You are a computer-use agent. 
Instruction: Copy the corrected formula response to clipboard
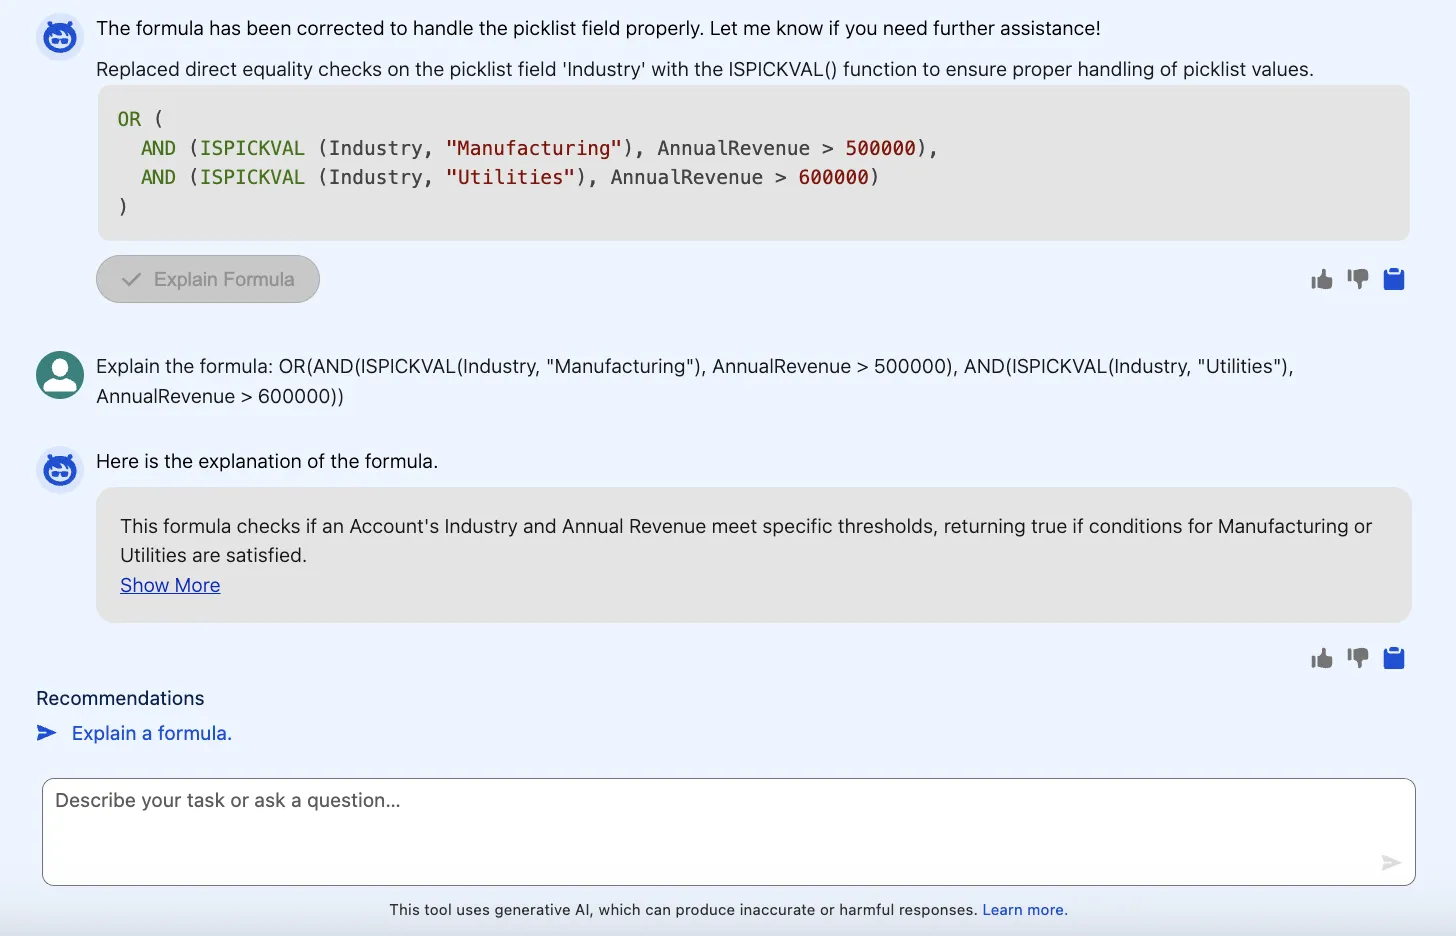1394,279
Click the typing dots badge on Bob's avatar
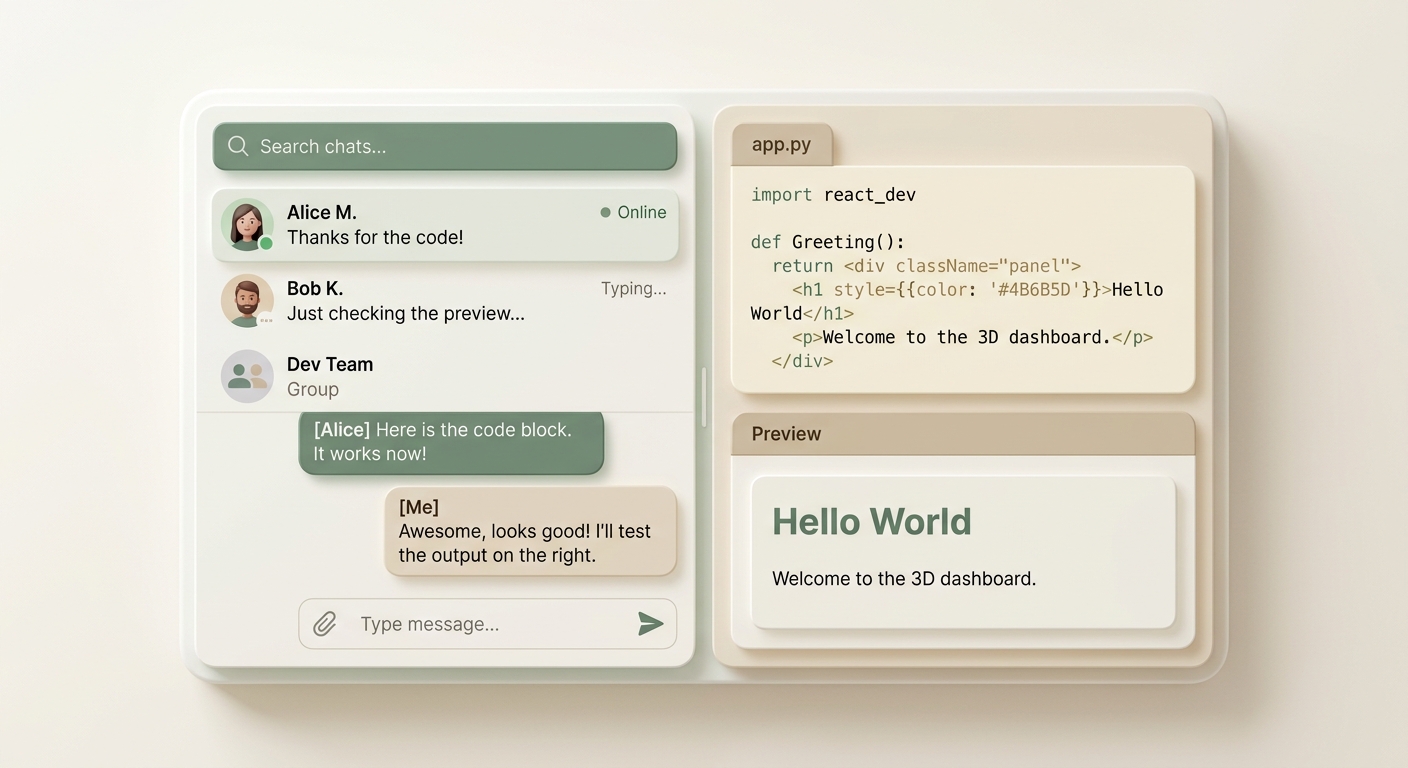Image resolution: width=1408 pixels, height=768 pixels. tap(266, 320)
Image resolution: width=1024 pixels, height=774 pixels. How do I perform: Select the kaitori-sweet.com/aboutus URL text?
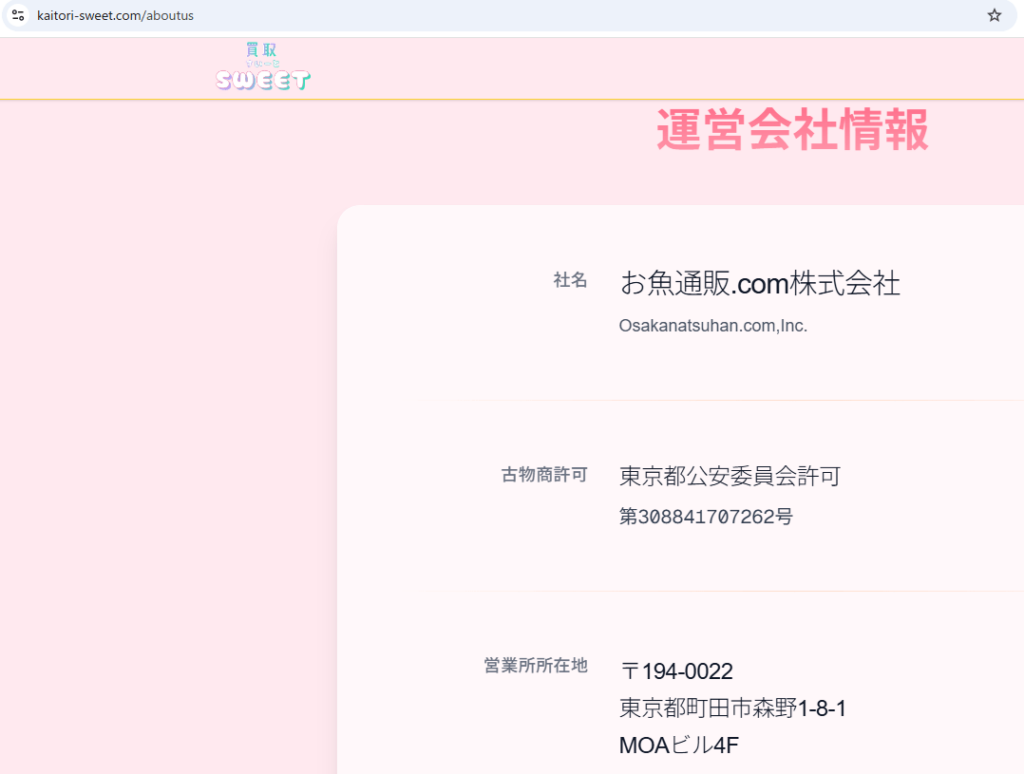pyautogui.click(x=115, y=16)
....
* Required action
Leaving out every picture, repeat the records above exactly as they stand.

* Solution to the problem
You are a computer-use agent. 
Instruction: Copy the corrected formula response to clipboard
1394,279
Click the typing dots badge on Bob's avatar
Image resolution: width=1408 pixels, height=768 pixels. tap(266, 320)
Image resolution: width=1024 pixels, height=774 pixels. How do I perform: Select the kaitori-sweet.com/aboutus URL text?
pyautogui.click(x=115, y=16)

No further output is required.